Write out, from the entries below, exactly the lines that run between the lines holding "The image size is (1310, 924)." and "Task: Open the chat bubble support widget", inclusive, and stop there.

Material provided:
------------
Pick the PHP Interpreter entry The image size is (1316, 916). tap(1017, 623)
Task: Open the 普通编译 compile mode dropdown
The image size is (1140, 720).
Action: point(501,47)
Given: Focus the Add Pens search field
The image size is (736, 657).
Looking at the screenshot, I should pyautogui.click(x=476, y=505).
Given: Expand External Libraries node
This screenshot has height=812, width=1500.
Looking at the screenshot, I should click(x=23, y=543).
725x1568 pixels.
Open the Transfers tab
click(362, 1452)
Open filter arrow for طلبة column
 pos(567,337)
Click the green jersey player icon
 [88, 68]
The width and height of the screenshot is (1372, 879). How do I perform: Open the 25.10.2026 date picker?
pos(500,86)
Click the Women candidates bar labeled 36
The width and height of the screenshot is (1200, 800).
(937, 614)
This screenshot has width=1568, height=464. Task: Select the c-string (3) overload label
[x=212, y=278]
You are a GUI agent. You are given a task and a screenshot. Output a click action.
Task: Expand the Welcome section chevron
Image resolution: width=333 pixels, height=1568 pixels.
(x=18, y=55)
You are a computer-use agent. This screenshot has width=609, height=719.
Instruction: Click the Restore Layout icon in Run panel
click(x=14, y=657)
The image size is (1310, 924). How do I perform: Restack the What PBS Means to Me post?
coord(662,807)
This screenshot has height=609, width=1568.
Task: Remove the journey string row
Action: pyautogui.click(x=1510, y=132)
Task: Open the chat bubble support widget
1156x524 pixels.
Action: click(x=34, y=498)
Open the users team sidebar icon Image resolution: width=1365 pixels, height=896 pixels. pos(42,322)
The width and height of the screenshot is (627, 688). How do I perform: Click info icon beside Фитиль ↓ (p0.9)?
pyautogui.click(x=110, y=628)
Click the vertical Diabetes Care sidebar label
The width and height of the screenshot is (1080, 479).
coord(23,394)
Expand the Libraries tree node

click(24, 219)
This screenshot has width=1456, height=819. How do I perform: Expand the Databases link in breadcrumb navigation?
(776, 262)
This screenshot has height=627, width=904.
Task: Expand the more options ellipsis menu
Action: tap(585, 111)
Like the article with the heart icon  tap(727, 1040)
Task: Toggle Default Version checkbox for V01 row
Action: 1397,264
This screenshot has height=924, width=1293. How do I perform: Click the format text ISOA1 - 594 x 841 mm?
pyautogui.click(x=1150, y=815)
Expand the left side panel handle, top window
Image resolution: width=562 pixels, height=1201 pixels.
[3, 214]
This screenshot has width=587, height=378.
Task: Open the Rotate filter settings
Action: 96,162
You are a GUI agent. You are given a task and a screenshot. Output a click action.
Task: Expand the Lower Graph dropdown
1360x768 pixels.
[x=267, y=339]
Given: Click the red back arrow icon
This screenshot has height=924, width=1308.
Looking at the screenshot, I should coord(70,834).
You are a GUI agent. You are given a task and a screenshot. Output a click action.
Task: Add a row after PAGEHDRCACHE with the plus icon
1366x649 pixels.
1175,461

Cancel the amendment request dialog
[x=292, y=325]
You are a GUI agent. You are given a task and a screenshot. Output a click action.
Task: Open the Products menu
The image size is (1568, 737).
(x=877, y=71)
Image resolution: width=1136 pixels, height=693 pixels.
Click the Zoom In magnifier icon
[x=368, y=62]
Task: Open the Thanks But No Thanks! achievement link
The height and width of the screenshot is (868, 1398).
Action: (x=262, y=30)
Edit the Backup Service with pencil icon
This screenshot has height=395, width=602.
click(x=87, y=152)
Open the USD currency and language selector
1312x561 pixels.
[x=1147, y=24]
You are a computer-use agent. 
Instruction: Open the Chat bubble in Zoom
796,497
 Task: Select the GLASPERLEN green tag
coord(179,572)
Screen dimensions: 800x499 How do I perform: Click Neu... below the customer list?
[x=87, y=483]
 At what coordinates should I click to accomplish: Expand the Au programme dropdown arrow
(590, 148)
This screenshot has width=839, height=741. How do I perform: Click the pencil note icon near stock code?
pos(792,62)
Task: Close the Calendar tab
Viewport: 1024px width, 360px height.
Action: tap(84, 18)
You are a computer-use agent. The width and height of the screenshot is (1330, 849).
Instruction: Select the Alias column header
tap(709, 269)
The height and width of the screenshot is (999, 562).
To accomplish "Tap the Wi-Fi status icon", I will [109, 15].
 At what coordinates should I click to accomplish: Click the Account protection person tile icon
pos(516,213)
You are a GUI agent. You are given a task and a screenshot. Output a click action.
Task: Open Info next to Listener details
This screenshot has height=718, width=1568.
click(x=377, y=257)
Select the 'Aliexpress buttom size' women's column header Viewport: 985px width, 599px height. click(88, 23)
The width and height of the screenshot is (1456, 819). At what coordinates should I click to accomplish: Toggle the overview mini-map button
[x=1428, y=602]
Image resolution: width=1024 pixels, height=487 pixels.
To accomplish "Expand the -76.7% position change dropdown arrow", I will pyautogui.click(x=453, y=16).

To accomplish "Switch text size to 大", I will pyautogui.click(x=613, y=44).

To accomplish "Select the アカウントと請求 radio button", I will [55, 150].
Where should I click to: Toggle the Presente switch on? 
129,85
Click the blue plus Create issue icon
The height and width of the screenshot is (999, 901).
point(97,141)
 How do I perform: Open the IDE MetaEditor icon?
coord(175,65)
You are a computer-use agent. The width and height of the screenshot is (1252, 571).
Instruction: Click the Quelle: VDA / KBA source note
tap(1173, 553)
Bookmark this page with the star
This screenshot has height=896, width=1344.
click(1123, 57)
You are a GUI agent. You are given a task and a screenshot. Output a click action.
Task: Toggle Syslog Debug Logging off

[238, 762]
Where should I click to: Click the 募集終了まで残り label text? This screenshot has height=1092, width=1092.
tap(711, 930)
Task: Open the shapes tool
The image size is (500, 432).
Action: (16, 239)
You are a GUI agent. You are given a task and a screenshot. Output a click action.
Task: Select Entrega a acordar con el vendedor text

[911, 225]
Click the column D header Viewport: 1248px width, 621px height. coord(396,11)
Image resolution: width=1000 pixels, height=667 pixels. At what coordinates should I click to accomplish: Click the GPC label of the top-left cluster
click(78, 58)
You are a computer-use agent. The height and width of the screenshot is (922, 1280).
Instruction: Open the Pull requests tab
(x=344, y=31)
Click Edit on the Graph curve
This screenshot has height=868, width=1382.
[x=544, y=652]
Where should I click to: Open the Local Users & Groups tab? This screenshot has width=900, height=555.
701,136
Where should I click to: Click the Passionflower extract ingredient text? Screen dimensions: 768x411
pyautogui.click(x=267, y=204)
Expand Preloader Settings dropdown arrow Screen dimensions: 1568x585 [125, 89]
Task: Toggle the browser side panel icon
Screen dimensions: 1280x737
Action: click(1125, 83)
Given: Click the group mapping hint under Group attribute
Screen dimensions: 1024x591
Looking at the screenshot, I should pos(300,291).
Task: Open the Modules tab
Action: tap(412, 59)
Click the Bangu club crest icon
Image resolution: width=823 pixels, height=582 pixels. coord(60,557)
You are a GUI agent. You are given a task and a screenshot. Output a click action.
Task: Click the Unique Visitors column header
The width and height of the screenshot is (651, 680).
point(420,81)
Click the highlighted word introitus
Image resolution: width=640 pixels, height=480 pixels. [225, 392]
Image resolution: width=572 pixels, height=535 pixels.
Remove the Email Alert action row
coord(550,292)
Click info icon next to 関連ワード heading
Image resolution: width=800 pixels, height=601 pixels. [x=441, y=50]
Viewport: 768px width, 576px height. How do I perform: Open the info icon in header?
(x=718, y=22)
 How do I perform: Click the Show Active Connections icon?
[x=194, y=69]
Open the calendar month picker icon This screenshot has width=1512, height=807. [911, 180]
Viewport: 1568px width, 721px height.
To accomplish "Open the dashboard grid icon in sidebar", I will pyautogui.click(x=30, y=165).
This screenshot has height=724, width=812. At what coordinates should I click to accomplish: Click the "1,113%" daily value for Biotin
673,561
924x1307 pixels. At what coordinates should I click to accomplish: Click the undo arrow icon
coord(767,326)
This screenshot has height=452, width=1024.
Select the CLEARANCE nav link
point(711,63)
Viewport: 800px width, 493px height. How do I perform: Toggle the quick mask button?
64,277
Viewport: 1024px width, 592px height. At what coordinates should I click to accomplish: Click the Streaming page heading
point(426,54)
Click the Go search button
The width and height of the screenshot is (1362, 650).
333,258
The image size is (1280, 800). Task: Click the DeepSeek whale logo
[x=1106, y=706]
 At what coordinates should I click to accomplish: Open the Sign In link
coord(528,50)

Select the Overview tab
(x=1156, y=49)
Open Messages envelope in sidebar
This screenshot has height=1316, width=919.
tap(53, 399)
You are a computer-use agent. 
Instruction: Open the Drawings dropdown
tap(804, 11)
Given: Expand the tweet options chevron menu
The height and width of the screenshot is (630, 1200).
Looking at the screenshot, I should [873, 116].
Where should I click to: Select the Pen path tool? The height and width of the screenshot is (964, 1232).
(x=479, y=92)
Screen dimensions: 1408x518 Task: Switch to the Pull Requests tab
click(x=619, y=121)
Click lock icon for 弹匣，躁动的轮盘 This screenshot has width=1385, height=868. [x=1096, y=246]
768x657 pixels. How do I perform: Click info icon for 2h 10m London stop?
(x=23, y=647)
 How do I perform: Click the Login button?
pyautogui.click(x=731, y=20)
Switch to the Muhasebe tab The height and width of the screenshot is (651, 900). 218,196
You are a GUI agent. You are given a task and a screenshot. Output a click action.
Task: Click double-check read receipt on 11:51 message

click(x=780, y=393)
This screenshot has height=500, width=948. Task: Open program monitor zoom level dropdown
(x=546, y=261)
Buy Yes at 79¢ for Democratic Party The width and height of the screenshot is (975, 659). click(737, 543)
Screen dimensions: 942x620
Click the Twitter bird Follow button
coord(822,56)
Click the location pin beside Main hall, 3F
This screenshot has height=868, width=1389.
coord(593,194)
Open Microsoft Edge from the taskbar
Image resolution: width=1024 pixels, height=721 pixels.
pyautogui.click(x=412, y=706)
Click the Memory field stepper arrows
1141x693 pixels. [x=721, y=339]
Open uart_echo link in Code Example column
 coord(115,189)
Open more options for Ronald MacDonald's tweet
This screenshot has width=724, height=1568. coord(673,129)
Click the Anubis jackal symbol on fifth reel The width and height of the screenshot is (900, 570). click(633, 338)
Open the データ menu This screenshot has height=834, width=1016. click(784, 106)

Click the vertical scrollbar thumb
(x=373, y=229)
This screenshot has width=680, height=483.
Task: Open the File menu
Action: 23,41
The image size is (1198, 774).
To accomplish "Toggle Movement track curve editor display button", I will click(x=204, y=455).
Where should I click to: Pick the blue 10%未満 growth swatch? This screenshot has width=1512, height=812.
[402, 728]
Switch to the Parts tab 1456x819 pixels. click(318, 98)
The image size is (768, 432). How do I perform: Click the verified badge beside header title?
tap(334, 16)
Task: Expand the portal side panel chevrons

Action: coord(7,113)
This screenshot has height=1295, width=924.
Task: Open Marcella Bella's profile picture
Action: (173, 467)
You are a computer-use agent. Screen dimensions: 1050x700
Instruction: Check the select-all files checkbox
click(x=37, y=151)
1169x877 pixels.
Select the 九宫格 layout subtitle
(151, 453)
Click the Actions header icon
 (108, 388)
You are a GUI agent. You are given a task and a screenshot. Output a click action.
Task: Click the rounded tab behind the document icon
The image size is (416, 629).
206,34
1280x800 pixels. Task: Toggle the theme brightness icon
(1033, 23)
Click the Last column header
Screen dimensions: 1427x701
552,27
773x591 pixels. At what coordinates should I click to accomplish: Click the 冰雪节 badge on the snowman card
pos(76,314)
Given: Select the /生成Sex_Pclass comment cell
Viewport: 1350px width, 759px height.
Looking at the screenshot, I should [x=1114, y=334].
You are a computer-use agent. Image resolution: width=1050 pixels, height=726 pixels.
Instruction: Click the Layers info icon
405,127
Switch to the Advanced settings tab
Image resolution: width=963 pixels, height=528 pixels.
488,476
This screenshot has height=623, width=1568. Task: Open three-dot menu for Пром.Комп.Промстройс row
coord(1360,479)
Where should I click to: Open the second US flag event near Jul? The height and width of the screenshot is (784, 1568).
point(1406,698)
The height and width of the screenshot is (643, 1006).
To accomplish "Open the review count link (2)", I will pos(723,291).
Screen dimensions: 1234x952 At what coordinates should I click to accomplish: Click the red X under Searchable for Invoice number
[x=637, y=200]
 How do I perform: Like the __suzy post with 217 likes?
------------
Result of the task:
The image size is (1310, 924). How do I perform: Restack the What PBS Means to Me post?
coord(662,807)
This screenshot has height=609, width=1568.
Task: Remove the journey string row
Action: pyautogui.click(x=1510, y=132)
Task: Open the chat bubble support widget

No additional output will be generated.